Sakaki tails off, eyeing Atobe's hand. He reaches out above the sheet and grabs his wrist.

“Excuse me,” he says. “I'm talking to you.”

Atobe groans, curling his lip. “And?” he says. “I'm listening.”

“Well,” Sakaki continues. “I think it would be more appropriate to use this as a strategy.”

“I thought you'd given up on strategy,” Atobe says.

“Temporarily clouded by lust,” Sakaki says. “Anyway. If you beat Yukimura, I'll happily screw you seven ways from Sunday.”

Atobe jaw drops open. “Excuse me?” he says.

Sakaki just smiles. “Gentlemen don't speak like that in your world, do they not?”

“I,” Atobe says. “I. Well. Wait. Hang on.”

“If you don't,” Sakaki says. “I think we'll have to wait until you're eighteen.”

“That's blackmail,” Atobe says. “That's blackmail, you-”

“Keigo,” Sakaki says. “You're honestly surprised?”

“Yes,” Atobe says. “No. I don't know. I don't like you. I don't want you. I'll lose to Yukimura on purpose.”

“No, you won't,” Sakaki says. “Because I'm going to give you a taster.”

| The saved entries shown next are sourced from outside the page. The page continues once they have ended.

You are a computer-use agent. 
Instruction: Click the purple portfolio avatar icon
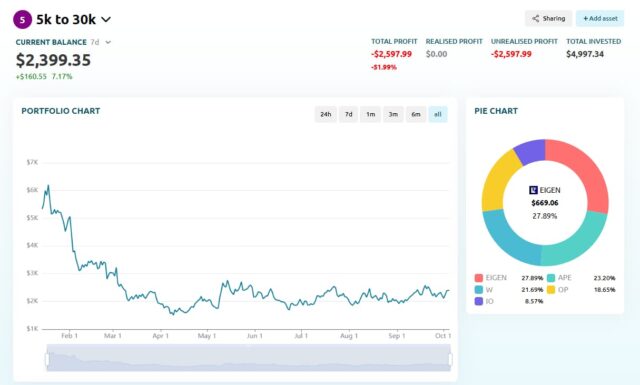tap(22, 20)
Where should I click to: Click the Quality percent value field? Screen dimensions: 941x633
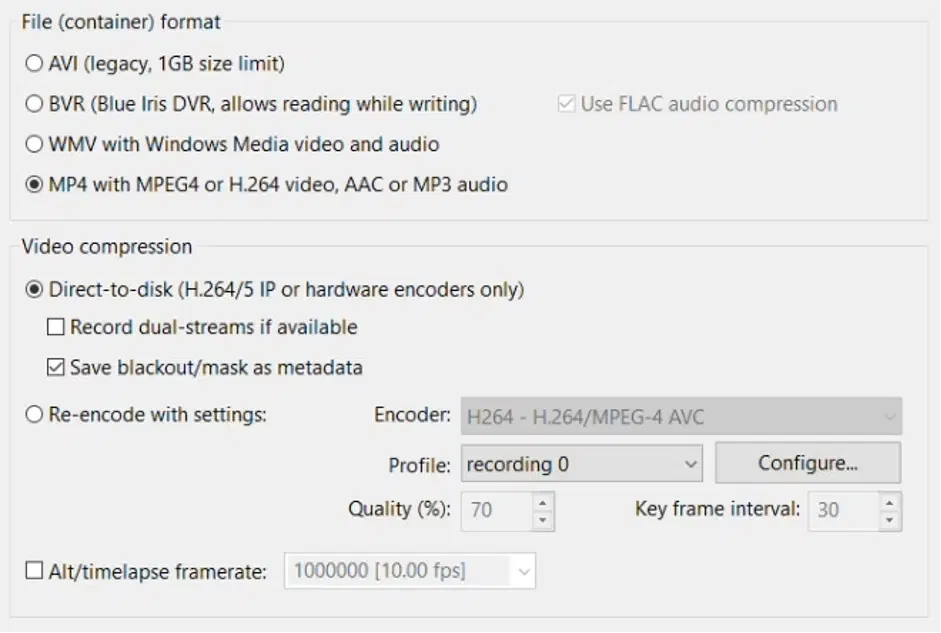tap(495, 510)

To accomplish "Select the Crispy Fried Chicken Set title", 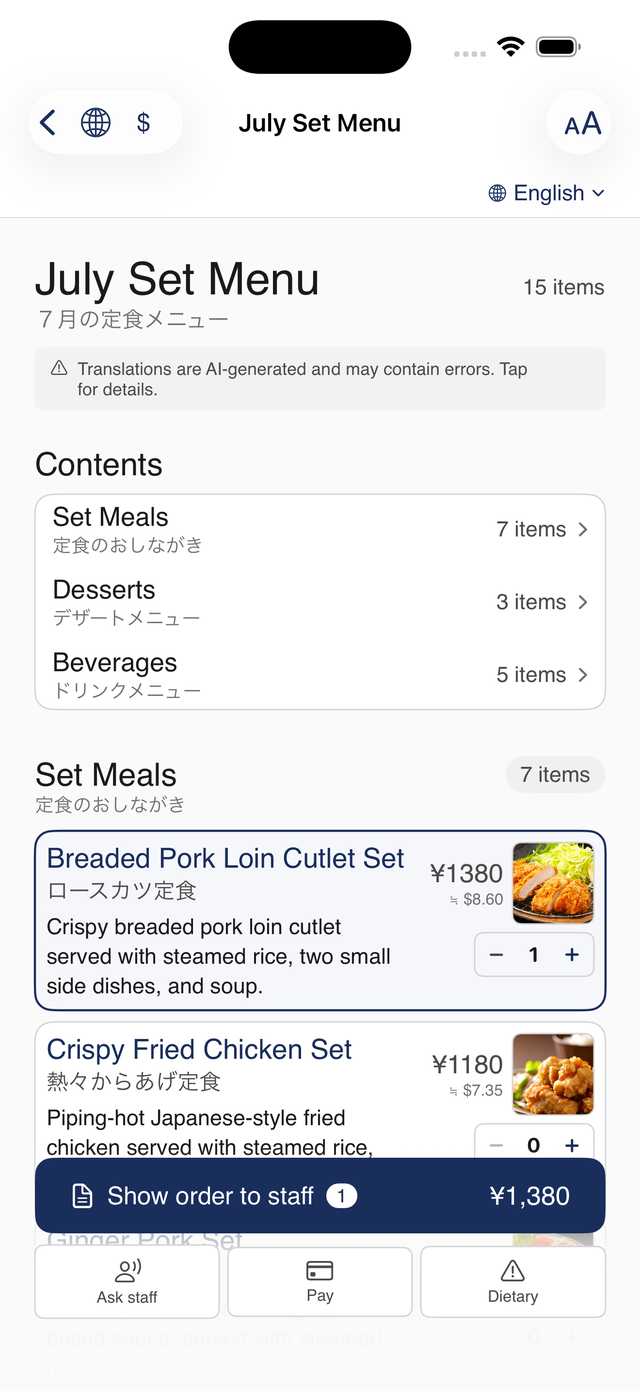I will [x=199, y=1049].
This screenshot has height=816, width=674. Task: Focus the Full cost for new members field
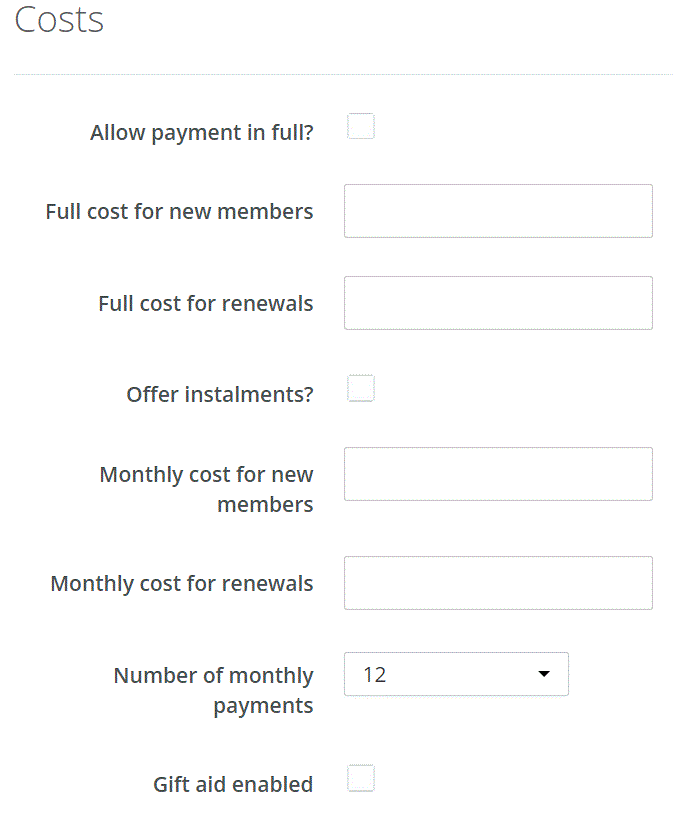click(x=498, y=211)
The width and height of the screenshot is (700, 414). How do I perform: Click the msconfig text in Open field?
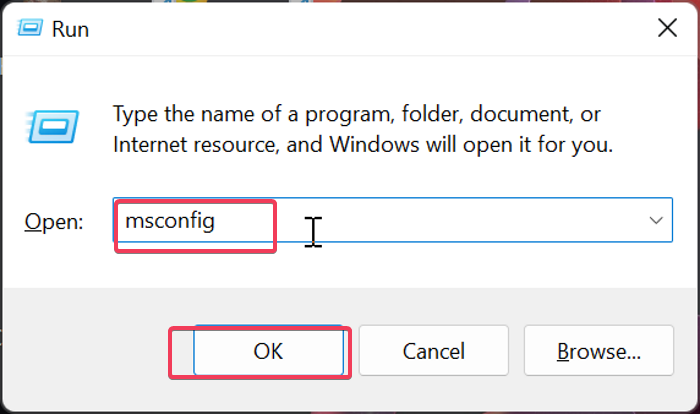[170, 221]
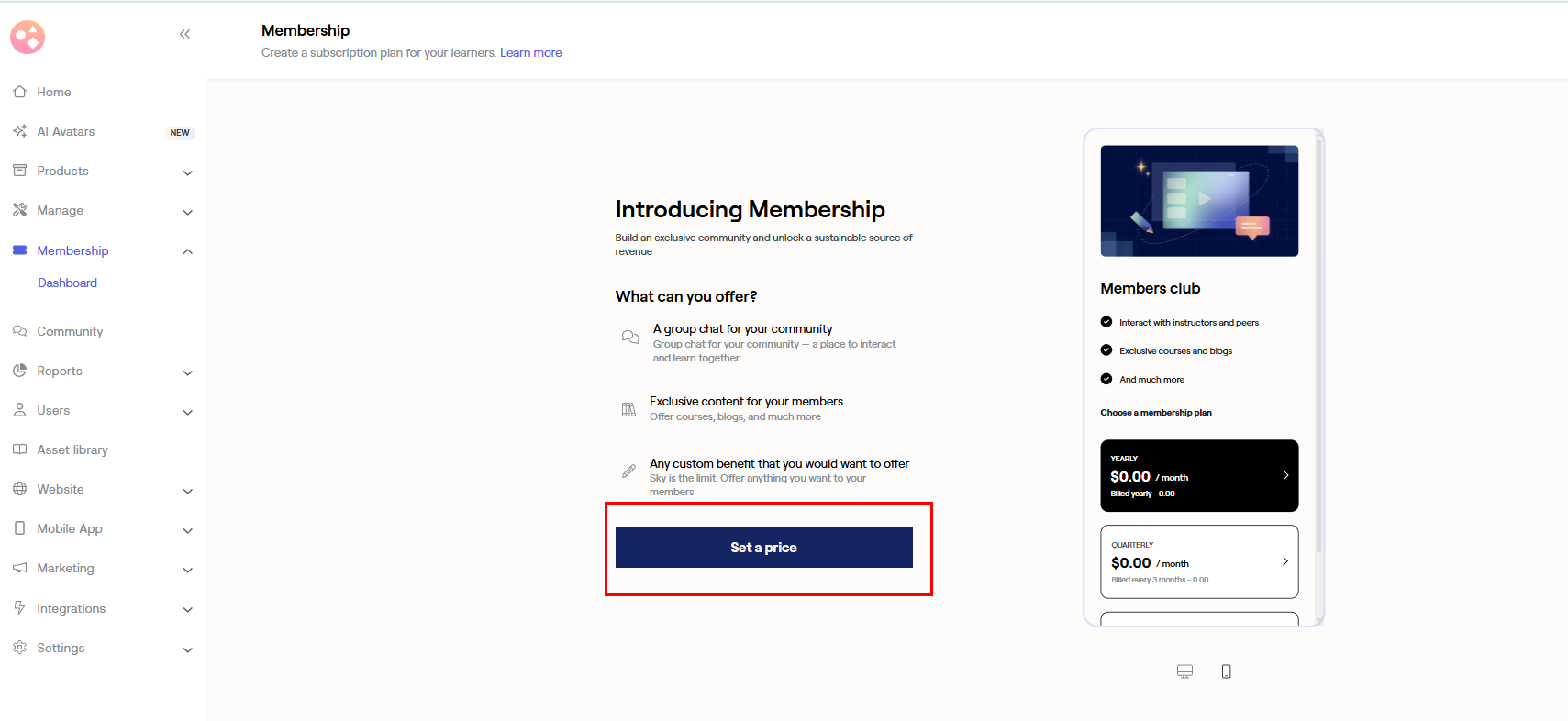Select the Yearly membership plan card
Viewport: 1568px width, 721px height.
pyautogui.click(x=1199, y=476)
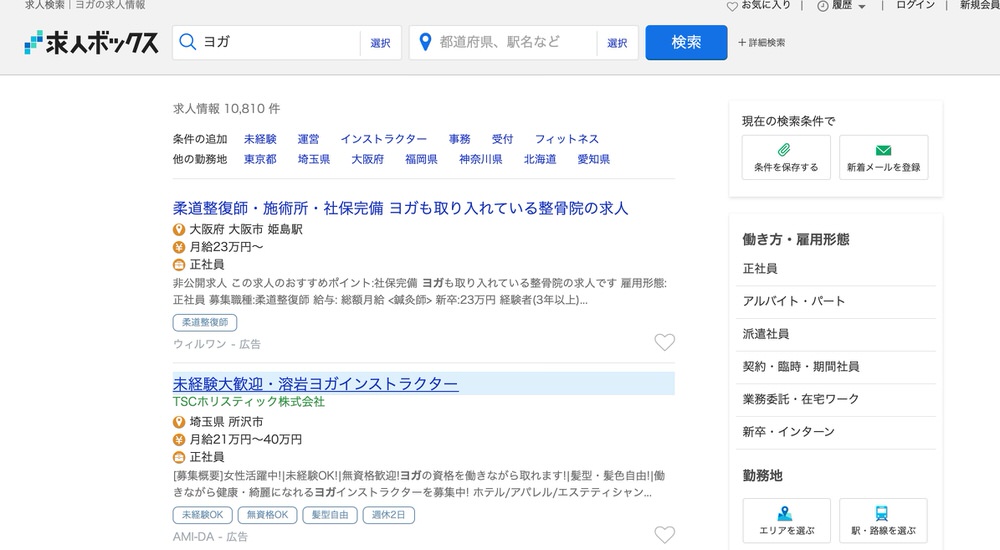Open 選択 next to the keyword field
Image resolution: width=1000 pixels, height=550 pixels.
pyautogui.click(x=380, y=43)
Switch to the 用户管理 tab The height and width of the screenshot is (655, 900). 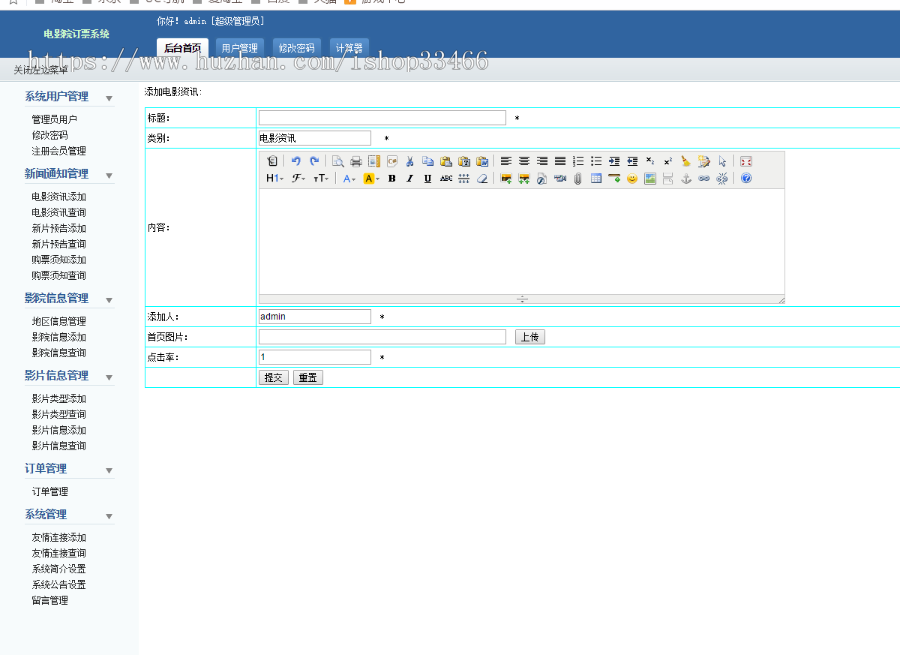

He swats Atobe's hand away and delves his own beneath the sheet. And at the first touch of his firm, deft fingers around Atobe's cock, Atobe's spine dissolves and he gasps melted stars.




Ten days later, Yukimura beats him 7-6.

He's about to go to the stands, where Sakaki is, somewhere – when he's intercepted by a man with a bunch of magazines and a clipboard.

“Atobe Keigo,” he says. “My name is Takahishi Naizen. I'm a scout for the Asian training program of the Weil Tennis Academy. Do you have time for a little chat?”




Later, much later, he asks his driver to drive him to Sakaki's apartment. Once there, he walks into Sakaki's bedroom.

“According to your strategy,” he says. “What do I get for losing the battle but winning the war?”

Sakaki is unbuttoning his shirt. He turns to him, eyes dark and focused and full of lust.

“Get on the bed,” he says. “I want to show you what your weakness is.”